* EXERCISE: Only one span of the listing below is wanted: the lines from the one with "Task: Click the 2025 copyright footer text" through the one with "Task: Select bx_bassdude in plugin list", reproduced exactly, both ends kept.

* DATA RECORDS:
════════════════
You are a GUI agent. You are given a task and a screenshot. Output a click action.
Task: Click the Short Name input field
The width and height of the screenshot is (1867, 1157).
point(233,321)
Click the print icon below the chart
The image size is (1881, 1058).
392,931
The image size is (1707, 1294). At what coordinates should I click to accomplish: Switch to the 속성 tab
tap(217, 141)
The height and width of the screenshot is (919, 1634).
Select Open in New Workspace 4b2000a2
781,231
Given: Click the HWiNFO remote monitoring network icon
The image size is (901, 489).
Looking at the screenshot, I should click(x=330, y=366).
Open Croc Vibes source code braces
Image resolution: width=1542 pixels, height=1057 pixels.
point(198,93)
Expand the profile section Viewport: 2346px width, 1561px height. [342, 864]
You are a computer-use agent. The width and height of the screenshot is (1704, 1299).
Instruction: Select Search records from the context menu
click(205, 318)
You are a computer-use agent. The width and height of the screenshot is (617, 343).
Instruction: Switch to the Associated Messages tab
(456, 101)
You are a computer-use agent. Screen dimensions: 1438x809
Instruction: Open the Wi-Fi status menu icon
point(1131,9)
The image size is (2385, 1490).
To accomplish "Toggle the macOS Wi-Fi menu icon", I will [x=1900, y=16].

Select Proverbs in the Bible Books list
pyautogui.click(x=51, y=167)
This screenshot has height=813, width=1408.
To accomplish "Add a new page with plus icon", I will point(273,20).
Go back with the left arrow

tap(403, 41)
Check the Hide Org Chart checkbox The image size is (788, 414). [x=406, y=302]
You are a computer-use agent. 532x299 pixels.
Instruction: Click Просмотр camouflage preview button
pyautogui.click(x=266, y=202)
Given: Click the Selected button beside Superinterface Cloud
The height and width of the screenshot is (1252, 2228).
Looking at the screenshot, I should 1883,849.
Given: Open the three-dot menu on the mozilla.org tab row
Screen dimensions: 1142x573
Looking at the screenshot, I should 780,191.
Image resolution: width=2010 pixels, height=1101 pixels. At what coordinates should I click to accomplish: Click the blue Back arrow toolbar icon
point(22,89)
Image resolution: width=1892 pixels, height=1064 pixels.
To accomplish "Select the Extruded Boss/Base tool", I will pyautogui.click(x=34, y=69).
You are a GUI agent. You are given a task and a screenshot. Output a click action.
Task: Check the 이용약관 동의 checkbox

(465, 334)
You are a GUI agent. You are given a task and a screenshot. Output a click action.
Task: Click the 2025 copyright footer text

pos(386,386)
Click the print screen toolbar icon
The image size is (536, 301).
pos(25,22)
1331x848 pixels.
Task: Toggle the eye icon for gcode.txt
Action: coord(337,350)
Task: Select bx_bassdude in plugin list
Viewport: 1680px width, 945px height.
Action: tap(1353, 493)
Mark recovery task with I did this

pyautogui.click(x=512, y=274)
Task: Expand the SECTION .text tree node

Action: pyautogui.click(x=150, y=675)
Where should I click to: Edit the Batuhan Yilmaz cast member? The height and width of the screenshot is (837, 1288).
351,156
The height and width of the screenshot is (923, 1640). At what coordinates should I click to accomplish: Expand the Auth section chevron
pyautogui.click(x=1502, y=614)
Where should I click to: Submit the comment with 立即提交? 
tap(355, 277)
════════════════
* EXERCISE OUTPUT:
Task: Click the 2025 copyright footer text

pos(386,386)
Click the print screen toolbar icon
The image size is (536, 301).
pos(25,22)
1331x848 pixels.
Task: Toggle the eye icon for gcode.txt
Action: coord(337,350)
Task: Select bx_bassdude in plugin list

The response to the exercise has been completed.